ACK1 condensates promote STAT5 signaling in lung squamous cell carcinoma.

BACKGROUND: ACK1, a non-receptor tyrosine kinase, phosphorylates various substrates involved in cancer progression. Its oncogenic activity is driven by gene amplification, mutations, and post-translational modifications. However, additional regulatory mechanisms that govern ACK1 activity remain to be fully understood. Liquid-liquid phase separation (LLPS) has emerged as a key mechanism of cellular compartmentalization, controlling the spatiotemporal dynamics of signaling pathways. METHODS: Expression plasmids and corresponding mutants were generated using molecular cloning techniques. Protein expression and localization were assessed through western blotting, immunofluorescence, and confocal microscopy. LLPS properties were evaluated using time-lapse imaging, photobleaching, optoDroplet assays, and in vitro droplet formation assays.
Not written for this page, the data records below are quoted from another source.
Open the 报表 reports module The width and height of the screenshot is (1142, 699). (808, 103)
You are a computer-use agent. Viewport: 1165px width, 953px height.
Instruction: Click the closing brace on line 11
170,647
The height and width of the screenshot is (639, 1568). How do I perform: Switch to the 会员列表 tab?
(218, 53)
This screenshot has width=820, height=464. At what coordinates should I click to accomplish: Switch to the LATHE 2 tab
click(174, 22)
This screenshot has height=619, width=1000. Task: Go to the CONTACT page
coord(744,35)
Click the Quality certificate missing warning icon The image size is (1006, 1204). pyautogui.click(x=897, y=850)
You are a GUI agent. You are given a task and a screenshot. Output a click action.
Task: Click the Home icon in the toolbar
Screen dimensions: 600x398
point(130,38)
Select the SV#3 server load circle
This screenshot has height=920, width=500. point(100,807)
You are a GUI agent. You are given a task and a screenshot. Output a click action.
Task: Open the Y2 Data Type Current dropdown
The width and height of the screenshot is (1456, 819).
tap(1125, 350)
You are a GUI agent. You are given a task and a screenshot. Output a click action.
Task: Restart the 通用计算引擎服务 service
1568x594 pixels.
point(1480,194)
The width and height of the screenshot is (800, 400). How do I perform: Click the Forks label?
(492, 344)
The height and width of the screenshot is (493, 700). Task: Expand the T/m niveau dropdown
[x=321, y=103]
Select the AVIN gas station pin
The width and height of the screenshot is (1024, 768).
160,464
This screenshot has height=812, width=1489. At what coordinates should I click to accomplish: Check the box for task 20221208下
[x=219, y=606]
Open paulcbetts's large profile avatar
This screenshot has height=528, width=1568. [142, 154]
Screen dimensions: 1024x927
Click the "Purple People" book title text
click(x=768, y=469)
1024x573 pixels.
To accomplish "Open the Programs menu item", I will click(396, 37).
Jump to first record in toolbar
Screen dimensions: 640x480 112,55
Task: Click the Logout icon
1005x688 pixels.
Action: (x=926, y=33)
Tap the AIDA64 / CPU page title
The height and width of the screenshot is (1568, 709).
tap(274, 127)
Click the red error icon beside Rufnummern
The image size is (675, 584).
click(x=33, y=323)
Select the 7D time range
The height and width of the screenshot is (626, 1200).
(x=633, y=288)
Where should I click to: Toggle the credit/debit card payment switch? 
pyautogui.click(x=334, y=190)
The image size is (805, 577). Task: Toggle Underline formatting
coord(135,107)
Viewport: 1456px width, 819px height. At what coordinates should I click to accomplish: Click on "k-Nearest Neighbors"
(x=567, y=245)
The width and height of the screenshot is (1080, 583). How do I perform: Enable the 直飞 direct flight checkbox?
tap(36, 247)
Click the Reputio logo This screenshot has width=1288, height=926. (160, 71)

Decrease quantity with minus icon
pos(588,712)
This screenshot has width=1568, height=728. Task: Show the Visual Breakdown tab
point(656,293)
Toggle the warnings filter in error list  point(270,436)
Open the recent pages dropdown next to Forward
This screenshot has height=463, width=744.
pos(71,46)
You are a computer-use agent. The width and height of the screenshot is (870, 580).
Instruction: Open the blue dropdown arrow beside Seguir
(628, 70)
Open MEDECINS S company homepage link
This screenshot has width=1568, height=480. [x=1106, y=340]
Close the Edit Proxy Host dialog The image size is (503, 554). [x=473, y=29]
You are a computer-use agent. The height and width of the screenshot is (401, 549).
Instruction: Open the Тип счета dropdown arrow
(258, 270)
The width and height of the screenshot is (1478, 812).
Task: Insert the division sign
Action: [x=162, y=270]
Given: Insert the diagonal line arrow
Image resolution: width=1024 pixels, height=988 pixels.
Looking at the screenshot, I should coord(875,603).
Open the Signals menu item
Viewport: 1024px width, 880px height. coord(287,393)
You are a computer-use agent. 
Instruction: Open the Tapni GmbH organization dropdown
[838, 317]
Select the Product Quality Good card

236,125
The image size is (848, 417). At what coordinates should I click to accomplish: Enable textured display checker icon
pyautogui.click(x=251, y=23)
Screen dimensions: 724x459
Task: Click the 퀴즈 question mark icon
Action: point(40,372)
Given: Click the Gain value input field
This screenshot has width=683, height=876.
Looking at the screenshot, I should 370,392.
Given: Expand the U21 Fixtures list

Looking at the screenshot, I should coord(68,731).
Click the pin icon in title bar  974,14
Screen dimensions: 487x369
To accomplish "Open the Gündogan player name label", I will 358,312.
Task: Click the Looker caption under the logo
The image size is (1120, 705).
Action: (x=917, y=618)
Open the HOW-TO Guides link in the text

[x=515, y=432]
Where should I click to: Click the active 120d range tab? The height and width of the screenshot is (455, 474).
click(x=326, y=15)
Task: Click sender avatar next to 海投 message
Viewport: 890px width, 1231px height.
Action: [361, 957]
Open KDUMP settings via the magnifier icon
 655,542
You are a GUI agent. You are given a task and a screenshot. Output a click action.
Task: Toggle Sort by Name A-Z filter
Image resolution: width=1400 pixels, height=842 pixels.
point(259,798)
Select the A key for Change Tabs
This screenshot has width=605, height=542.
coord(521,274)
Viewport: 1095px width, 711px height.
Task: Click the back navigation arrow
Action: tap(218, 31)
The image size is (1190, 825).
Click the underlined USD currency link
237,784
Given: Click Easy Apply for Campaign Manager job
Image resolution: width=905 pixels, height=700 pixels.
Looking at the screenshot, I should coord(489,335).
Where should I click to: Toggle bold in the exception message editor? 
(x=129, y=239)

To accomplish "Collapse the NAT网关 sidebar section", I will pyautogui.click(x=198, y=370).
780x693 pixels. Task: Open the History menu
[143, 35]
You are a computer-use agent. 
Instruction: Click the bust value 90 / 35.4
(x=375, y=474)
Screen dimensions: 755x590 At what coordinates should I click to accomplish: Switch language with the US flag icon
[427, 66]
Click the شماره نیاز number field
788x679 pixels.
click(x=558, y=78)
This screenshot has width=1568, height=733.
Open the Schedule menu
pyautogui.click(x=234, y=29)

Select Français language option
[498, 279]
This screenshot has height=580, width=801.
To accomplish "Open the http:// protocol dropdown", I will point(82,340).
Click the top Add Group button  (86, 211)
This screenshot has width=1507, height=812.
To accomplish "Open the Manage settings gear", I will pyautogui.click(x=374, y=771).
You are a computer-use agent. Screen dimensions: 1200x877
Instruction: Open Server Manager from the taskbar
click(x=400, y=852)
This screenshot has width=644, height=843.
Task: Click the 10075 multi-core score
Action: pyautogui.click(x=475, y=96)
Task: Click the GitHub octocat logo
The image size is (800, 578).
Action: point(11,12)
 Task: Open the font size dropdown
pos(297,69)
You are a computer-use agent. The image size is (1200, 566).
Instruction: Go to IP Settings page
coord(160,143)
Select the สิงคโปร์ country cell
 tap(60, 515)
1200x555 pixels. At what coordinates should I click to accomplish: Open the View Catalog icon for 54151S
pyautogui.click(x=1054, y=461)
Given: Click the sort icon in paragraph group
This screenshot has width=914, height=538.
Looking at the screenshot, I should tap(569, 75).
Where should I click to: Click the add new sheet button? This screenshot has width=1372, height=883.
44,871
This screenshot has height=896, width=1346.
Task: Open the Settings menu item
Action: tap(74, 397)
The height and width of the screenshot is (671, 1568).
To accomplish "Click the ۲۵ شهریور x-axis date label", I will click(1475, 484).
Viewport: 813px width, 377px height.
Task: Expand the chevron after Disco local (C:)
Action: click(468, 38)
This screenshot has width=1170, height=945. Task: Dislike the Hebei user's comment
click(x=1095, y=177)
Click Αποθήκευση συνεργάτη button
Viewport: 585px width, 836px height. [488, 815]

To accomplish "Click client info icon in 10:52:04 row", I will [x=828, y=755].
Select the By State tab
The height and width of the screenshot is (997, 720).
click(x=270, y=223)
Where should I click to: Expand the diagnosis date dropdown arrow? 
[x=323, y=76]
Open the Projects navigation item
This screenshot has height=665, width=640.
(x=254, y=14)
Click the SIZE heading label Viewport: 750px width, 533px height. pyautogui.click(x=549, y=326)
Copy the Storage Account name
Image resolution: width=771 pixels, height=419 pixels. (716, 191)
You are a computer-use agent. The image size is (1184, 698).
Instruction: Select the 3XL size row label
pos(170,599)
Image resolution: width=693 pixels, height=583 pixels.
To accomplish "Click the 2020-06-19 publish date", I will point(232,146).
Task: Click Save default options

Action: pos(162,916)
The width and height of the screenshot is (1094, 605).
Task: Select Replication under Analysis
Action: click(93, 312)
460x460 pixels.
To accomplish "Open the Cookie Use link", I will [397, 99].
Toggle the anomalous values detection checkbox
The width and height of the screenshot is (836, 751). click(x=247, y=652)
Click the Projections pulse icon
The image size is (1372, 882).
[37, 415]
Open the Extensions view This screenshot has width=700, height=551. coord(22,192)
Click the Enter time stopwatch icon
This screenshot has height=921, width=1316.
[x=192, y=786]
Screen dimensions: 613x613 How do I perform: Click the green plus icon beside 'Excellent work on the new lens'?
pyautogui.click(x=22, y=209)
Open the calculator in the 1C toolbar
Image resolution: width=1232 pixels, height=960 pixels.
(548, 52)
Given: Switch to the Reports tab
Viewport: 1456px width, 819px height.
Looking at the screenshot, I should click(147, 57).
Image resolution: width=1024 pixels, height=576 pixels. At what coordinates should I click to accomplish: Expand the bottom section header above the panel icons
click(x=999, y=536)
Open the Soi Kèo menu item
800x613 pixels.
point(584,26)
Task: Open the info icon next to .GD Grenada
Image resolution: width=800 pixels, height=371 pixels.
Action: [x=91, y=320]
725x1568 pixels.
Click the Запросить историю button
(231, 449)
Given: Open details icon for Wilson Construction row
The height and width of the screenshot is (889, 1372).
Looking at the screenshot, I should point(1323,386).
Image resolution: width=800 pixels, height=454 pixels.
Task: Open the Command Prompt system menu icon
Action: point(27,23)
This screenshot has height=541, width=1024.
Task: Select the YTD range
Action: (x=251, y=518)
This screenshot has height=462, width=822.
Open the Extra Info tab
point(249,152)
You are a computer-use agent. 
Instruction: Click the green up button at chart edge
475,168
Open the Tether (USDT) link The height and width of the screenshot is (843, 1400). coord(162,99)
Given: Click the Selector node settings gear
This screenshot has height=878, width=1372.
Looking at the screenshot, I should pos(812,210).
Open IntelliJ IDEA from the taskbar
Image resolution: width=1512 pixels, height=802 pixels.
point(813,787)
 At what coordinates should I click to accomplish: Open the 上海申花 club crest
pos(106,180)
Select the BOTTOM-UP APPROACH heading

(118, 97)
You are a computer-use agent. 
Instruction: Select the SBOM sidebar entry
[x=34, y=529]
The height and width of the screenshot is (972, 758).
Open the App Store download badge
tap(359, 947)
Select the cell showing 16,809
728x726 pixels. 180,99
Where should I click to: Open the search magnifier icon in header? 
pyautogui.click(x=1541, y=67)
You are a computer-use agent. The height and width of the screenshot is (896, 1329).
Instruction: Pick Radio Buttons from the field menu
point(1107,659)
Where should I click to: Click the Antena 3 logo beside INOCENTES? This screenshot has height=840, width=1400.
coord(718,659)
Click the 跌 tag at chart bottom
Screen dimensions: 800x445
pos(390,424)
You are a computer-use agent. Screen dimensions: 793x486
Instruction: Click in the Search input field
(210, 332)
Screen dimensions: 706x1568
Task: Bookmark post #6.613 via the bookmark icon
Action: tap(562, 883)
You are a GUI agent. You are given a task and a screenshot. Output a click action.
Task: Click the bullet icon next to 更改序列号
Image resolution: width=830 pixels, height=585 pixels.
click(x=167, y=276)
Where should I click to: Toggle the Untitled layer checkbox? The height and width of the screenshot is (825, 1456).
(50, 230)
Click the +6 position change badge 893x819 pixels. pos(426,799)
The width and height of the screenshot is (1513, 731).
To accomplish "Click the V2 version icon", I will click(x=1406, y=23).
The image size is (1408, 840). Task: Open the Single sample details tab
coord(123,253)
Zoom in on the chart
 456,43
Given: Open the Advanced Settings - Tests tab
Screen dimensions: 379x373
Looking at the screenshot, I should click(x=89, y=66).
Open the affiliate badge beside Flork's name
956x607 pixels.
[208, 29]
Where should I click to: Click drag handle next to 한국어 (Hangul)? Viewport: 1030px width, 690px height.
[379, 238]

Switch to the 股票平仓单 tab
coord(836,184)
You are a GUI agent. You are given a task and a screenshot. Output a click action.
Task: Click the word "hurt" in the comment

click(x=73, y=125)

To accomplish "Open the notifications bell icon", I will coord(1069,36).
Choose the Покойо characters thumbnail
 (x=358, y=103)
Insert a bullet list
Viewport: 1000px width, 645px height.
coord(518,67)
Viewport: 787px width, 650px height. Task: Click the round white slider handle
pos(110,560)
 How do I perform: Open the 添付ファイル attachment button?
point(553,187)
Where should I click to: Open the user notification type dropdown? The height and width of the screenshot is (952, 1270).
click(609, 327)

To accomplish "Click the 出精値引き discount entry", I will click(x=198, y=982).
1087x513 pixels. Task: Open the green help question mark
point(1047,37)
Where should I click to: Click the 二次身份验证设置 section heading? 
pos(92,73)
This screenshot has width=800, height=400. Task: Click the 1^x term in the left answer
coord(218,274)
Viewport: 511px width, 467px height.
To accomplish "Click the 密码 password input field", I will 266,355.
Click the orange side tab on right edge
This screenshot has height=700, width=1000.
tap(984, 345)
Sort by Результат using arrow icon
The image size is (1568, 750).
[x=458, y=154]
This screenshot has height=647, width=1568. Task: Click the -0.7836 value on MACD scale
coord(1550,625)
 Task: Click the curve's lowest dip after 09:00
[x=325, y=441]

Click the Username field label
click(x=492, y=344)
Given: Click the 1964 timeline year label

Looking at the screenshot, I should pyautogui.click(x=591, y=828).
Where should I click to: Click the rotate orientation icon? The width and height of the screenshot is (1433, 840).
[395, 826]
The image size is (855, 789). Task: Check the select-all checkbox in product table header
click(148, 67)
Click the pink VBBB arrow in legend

Cellular functions were examined through colony formation and wound-healing assays. STAT5 signaling activation was assessed by western blotting, co-immunoprecipitation (Co-IP), immunofluorescence, RNA sequencing (RNA-Seq), and Gene Set Enrichment Analysis (GSEA). RESULTS: We demonstrate that ACK1 is frequently amplified and overexpressed in lung squamous cell carcinoma (LUSC). In LUSC cells, ACK1 undergoes LLPS, a process that depends on the intrinsically disordered region (IDR, 96-156 aa) but is independent of its kinase activity. We identify that the IDR induces droplet formation, with the 143-156 aa segment being essential for this activity. Furthermore, our data reveal that ACK1 phosphorylates STAT5 in LUSC cells. ACK1 condensates recruit the non-catalytic adaptors NCK1 and NCK2 and enhance STAT5 signaling. These condensates promote STAT5 nuclear localization and transcriptional activity, thereby facilitating LUSC cell growth and migration. CONCLUSIONS: Our findings highlight the crucial role of ACK1 condensates in oncogenic STAT5 signaling and suggest that targeting the formation of ACK1 condensates could serve as a potential therapeutic strategy for LUSC.